REQUIRED TASK:
Count the lines in the data below that contain the string "should". Reply with the number only.

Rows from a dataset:
========================
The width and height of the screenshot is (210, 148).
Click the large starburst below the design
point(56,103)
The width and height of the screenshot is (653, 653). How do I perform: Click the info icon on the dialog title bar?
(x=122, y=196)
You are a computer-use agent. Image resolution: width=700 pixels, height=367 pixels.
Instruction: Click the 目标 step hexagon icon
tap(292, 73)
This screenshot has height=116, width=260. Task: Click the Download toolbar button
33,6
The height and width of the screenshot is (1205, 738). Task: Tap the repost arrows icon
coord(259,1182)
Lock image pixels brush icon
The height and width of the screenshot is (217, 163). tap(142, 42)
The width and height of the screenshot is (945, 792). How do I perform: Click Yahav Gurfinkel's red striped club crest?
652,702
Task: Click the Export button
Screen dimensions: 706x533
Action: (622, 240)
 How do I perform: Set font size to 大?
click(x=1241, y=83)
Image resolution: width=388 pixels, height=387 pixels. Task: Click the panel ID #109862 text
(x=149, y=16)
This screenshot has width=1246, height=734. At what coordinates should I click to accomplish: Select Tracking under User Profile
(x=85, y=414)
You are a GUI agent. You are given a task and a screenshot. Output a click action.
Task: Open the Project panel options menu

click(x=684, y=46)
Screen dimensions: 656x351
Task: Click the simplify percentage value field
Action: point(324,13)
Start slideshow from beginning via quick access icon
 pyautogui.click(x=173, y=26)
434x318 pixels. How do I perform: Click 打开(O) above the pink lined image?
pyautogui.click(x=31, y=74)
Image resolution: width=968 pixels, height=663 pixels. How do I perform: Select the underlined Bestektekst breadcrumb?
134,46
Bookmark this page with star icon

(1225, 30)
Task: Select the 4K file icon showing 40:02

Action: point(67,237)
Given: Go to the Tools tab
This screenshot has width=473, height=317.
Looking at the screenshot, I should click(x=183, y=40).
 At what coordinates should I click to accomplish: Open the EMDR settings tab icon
========================
COMPLETED EXERCISE:
3